Having never seen Frankenstein before, I was extremely looking forward to seeing it performed as a ballet, after being provided with tickets by The Torch Theatre. I must admit, I was feeling a little skeptical – how can a monster truly be portrayed through ballet?
I was intrigued, and was eager to see the idea come to life.
I trotted off to The Torch Theatre in Milford Haven with my glamorous Nan, who had never seen a ballet before on Wednesday, May 18, to watch the broadcast live from The Covent Garden in London. We took our seats in the Studio Theatre, and settled down ready to see The Royal Ballet’s Frankenstein.
After a few minutes of being introduced to the cast by Darcey Bussell, the show began. Were we in for a treat, or what!?
Most people have seen Frankenstein or at least know the story, but in case you haven’t, skip this next paragraph because it contains spoilers!
Victor Frankenstein is sent away to university, away from his family and his closest friend Elizabeth. Just before he leaves, his mother dies in childbirth. Distraught, Victor throws himself into his studies, learning obsessively all that he can from his Professor.
Fuelled by his experiments and in a desperate hope to find a way to bring his mother back, Victor works furiously, and eventually succeeds in giving life to non-living matter – but, horrified at what he has done, Victor abandons his Creation.
Six years later, Victor returns home. The Creature follows him and, watching Victor with his family from afar, longs to be accepted and loved as one of them.
I was concerned that the story would be a little lost, as it relies so heavily of dialogue in most productions. However, I needn’t have worried. The storytelling was immensely fabulous, and told through the expressions and body language of the dancers.
The casting of the characters could not have been more right. The roles suited each and every person perfectly, who each brought with them the knowledge and understanding of their character’s wants, needs and desired, coupled with pure emotion.
This is one of many ballets I have watched, and I don’t think I have ever seen one as impressive. Spanish ballerina, Laura Morera, who took the role of Viktor Frankenstein’s wife, Elizabeth, is the best female dancer I have ever had the joy of watching.
Her graceful movements captured the attention of all, and whenever she took centre stage you could hear a pin drop.
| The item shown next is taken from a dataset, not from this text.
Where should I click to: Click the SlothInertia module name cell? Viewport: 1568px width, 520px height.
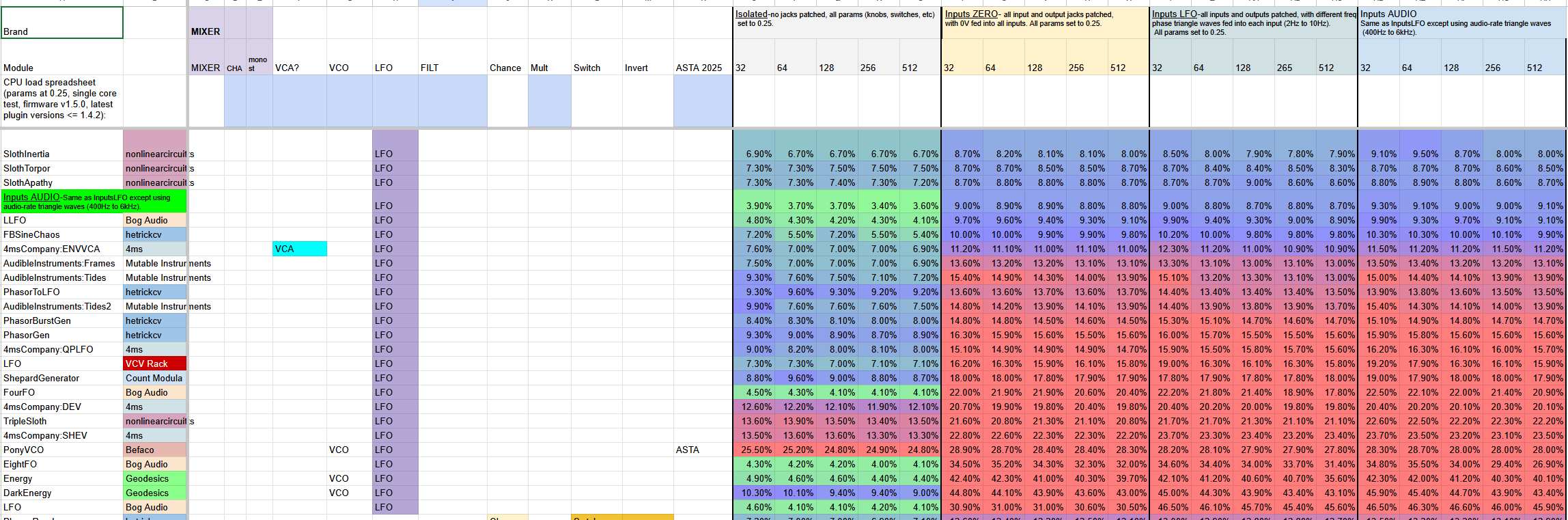62,154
She elegantly performed a difficult routine, and danced as though it is the only thing she has ever done.
The chemistry between her and Frederico Bonelli, who took the role of Frankenstein, seemed real and genuine, and their performances together were ones that made everybody is the auditorium not wish to blink for fear of missing the intricate steps, twists and spins.
Bonelli, a strapping lad who looked more like an 18-year-old than a 30-year-old, perfectly portrayed Frankenstein’s fear and vulnerability, after the death of his mother, which took away his confidence and stable mindset.
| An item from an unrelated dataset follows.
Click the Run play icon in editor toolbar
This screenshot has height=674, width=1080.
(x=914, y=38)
After feeling disappointed after first believing his experiment in bringing a deceased person back to life had failed, we saw how utterly terrified he was when his Creation managed to move himself off the table that his experiment was carried out on.
It was almost as if we were shown into the darkest depths of Frankenstein’s mind, with thoughts constantly circulating and reminding him of the regret, by creating such a monster. It was painful to watch him go through such trauma.
It wasn’t long before we were treated to performances by Steven McRae as the Creature.
Little did I know, I was about to witness the best performance by a male ballet dancer I’ve ever seen. Steve McRae made the most wonderful shapes with his body, coupled with the compelling facial expressions.
His strong body language mirrored that of a monster, whilst being amazingly elegant at the same time.
He manipulated us into feeling sympathy for him. He did not ask to be brought back from the dead, he did not wish to be abandoned. All he wanted was to be loved, but he did not know how terrifying he was to those who saw him.
Which, might I add, is completely understandable, seeing as he had been made out of different pieces of different corpses.
He watched Viktor, and observes his genuine, unhidden love for Elizabeth, and jealousy fills him. The Creature’s body language changed, from one that is shy and afraid to be who he is, to one who almost seems to feel resentment toward Viktor, asking himself why he isn’t loved by his Creator.
He watches, longing to be loved.
When the pair dance together however, there is a definite chemistry between them, which begs the question does The Creature wish to be cherished like a lover or a child by Frankenstein?
It seemed to me, that the dancing between them was almost erotic, but completely unwanted by Frankenstein, making the audience feel even more uncomfortable than they already were at the sight of Frankenstein squirming just looking at his Creation.
Steve McRae’s agility and utter perfection made him the best man for the job. No other dancer would have done the role justice!
Frankenstein by the Royal Ballet is the best performance I have ever seen, and I would love to see it again!